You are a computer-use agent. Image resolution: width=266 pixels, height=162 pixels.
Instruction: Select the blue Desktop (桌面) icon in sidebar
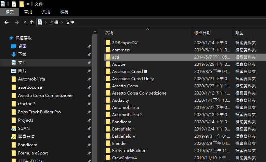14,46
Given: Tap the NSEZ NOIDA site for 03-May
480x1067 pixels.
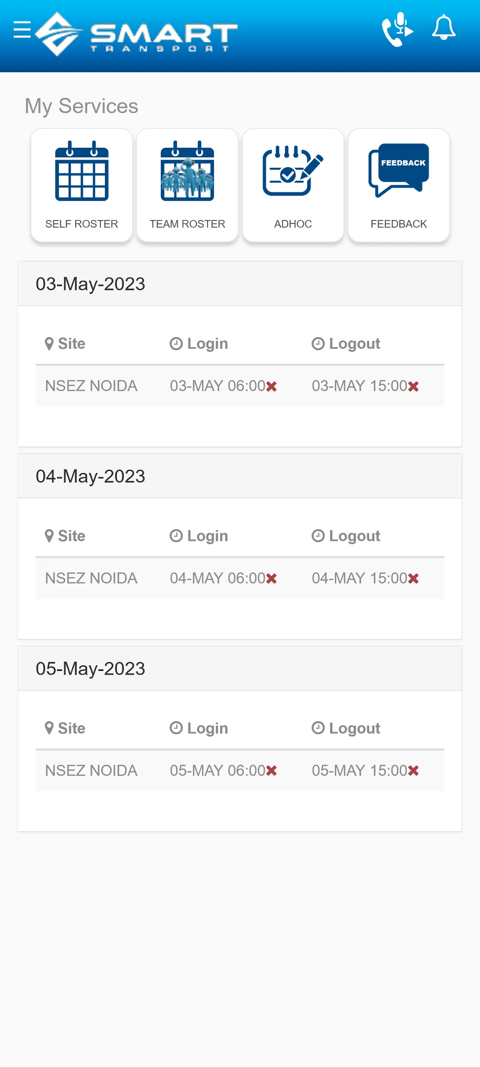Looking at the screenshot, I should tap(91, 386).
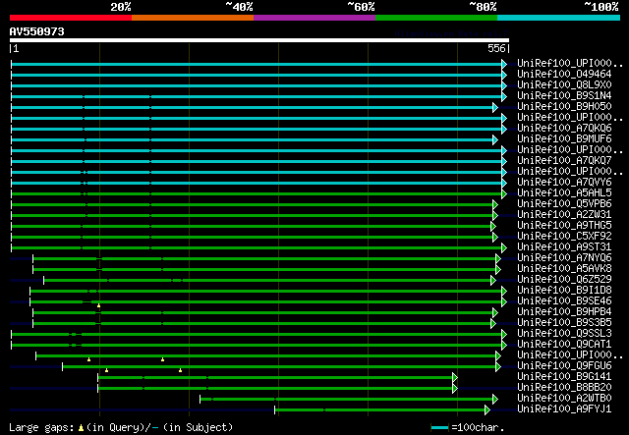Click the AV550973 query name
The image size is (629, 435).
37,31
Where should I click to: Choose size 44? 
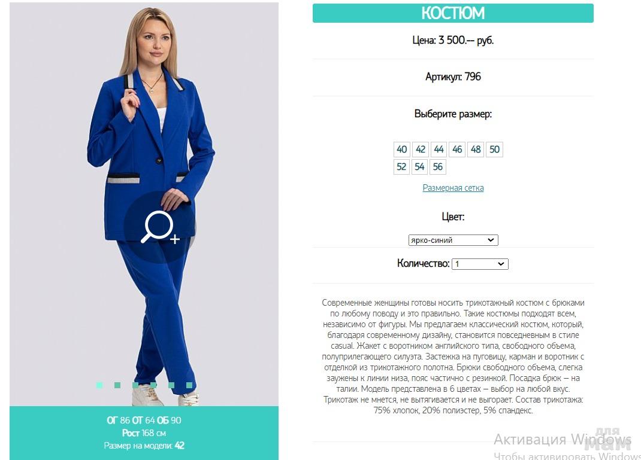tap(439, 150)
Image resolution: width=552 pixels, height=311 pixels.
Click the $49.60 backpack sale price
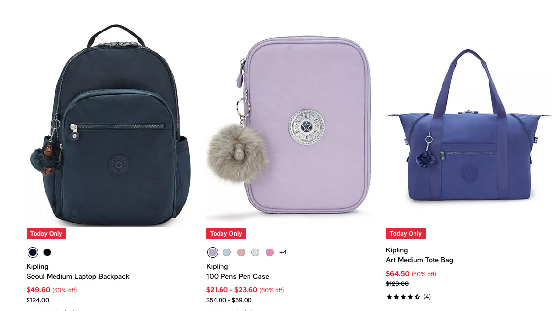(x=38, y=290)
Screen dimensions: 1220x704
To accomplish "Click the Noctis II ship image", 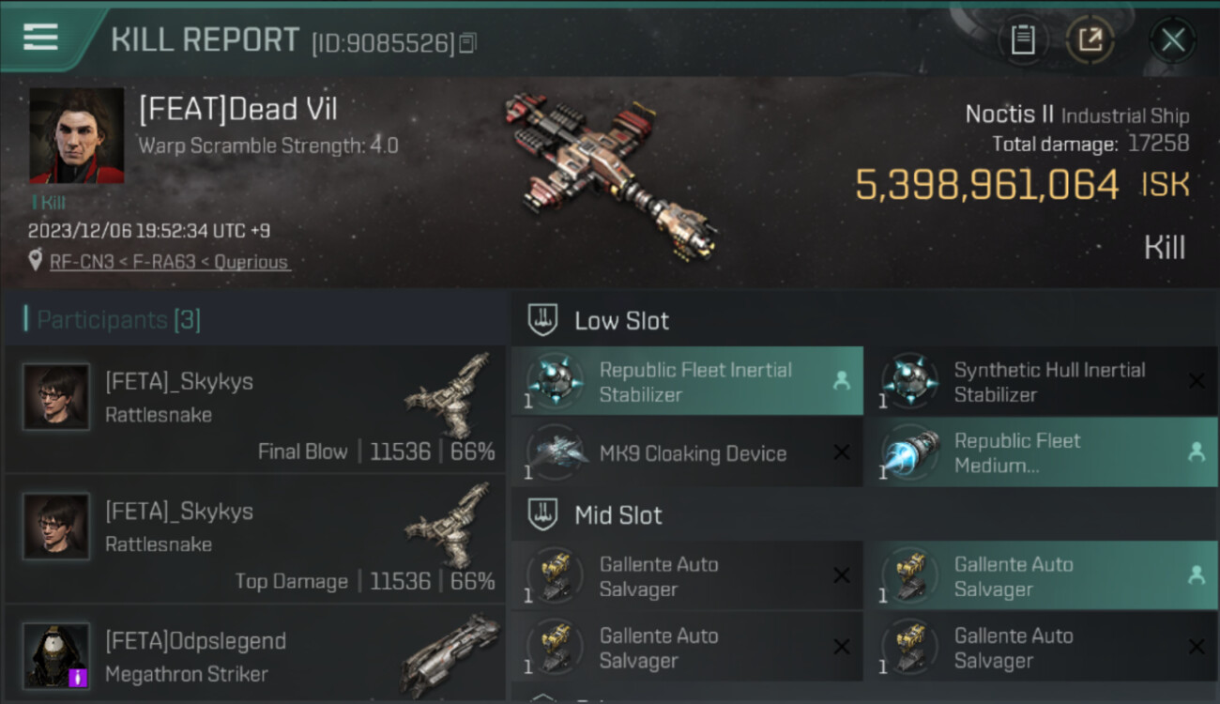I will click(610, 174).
==
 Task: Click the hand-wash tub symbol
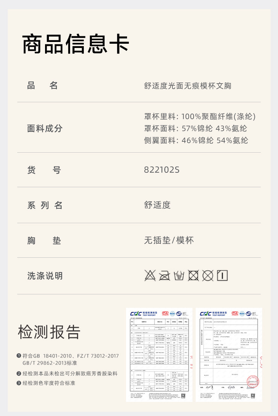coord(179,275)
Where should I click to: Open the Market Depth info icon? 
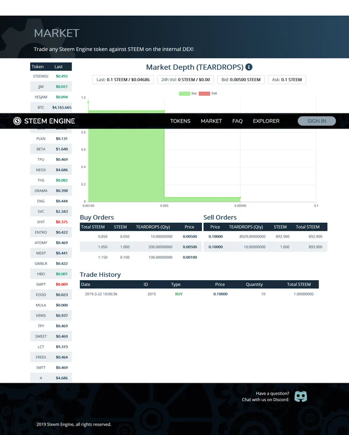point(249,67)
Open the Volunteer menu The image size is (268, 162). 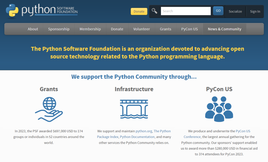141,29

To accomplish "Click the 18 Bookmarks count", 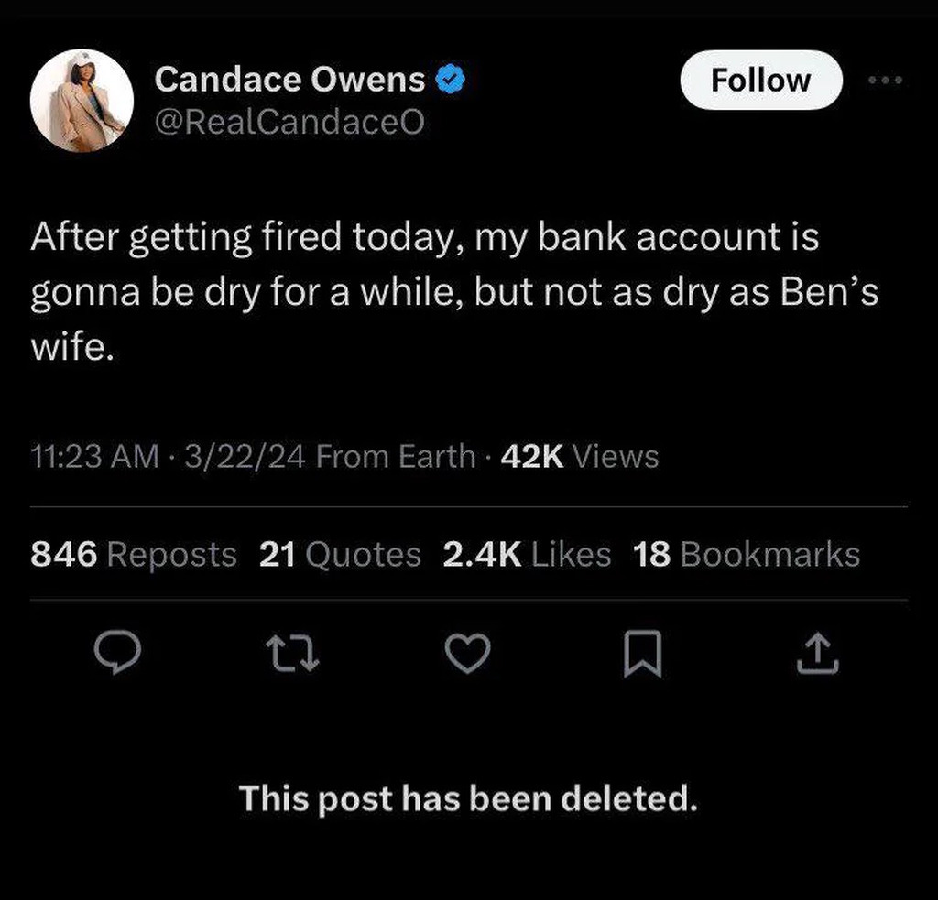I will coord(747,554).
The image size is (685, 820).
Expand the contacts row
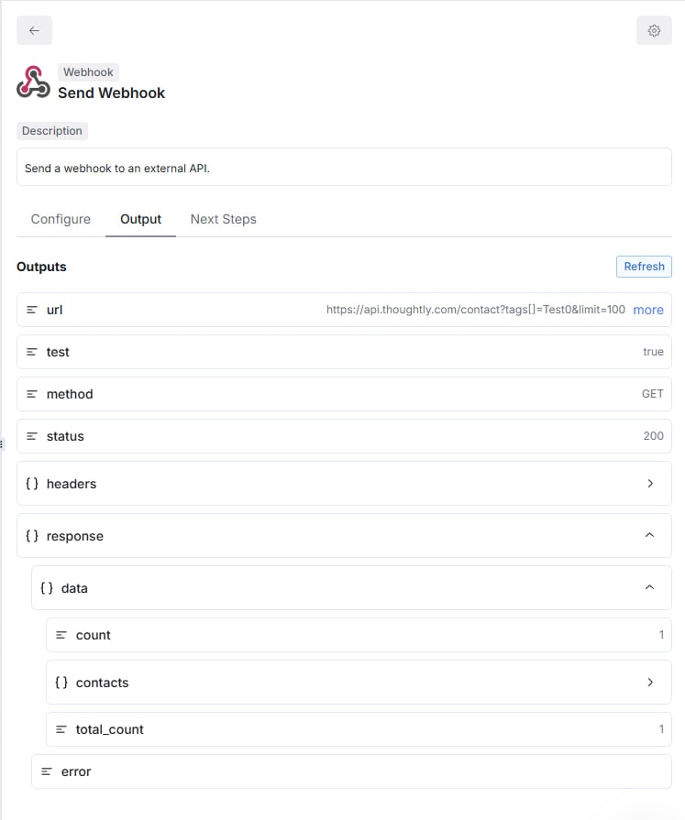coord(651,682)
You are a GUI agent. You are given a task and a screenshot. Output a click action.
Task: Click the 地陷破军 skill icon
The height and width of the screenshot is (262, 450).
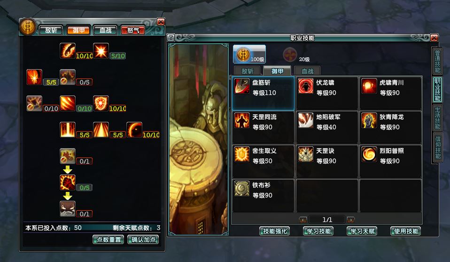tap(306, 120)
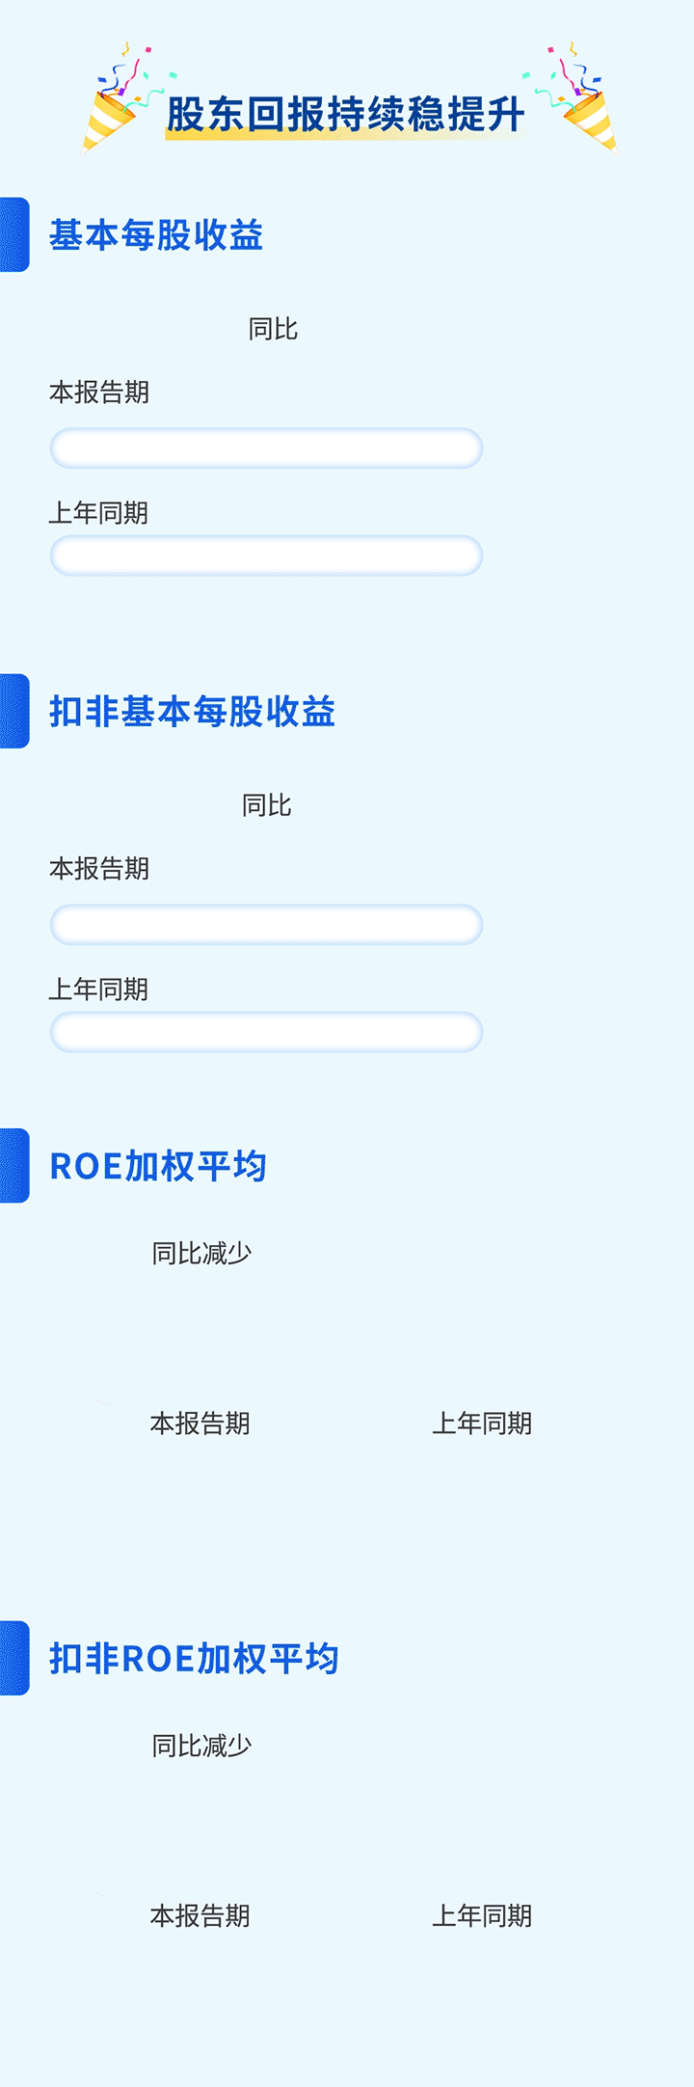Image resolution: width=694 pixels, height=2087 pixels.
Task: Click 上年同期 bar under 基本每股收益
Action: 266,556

WRITTEN REQUEST: Locate each line of the material above in which the word "agent" occurs, and reproduce every such line in full.

THE RESPONSE:
You are a computer-use agent. Image resolution: width=266 pixels, height=162 pixels.
You are a GUI agent. You are given a task and a screenshot. Output a click action.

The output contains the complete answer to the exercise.